How to Improve Teacher Training: The Clinical Model

09/06/2012 06:05 pm ET | Updated Nov 06, 2012

Until recently, the model for student teaching has been that the teacher-candidate follows a cooperating teacher, slowly moving from observer to participant-observer, and finally becoming a full participant responsible for the classroom instruction. This type of experience is not only becoming difficult to sustain due to tightening resources and expanding responsibilities impacting PreK-12 schools, but current research supports the need to move in a different direction for pedagogically appropriate reasons.

Teacher preparation is substantially strengthened by increasing the amount of supported field work prospective teachers experience within their preparation programs, according to a 2010 report of the Blue Ribbon Panel commissioned by the National Council for the Accreditation of Teacher Education (NCATE). Although the report presents the conceptual foundation for increasing the amount of clinical training in the natural setting of actual classrooms, it does not address how to build the partnerships between school districts and institutes of higher education (IHEs) that will cultivate the kind of relationships that facilitate appropriate clinical and field experiences for candidates.

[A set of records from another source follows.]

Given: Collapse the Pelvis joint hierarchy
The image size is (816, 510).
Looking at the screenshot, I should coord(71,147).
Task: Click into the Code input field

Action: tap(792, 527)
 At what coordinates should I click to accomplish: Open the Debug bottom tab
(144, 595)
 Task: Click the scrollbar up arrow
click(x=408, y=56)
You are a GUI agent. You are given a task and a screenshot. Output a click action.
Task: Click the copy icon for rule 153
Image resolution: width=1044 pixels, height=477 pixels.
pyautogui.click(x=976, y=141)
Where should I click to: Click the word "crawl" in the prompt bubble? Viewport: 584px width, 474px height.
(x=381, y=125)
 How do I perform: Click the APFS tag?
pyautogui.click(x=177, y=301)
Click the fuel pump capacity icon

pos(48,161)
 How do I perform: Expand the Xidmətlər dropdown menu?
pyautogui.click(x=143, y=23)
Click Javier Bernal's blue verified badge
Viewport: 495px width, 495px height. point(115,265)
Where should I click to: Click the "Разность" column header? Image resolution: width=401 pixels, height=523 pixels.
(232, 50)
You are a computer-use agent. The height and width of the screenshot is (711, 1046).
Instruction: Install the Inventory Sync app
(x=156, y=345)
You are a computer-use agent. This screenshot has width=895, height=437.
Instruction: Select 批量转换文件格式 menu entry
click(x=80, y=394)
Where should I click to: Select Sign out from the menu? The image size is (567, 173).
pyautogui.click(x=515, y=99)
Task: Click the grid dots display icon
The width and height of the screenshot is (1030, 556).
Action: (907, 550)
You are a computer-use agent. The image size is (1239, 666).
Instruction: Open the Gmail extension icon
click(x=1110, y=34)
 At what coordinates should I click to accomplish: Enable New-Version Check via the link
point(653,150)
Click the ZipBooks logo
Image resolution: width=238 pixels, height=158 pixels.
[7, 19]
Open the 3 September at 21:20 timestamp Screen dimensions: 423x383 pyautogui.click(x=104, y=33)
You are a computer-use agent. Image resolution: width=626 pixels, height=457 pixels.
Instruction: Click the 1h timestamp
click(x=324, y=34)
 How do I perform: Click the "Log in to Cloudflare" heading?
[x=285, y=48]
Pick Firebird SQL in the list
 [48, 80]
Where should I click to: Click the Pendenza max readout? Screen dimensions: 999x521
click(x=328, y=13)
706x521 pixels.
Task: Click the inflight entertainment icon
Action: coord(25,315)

Also, the Panel realized that local circumstances dictate the actual design of a clinical model that would make the partnership effective for the given situation.

To effectively redesign the clinical and field work experience for prospective teachers, several requisites are necessary for viable change. First, it would have to provide equal advantage for both the school system and teacher education program. The presence of IHE teacher-candidates must be a valued resource to the schools in meeting the learning goals of their students, and assignments should be made based on the particular strengths of the candidates to help meet a specific set of school needs.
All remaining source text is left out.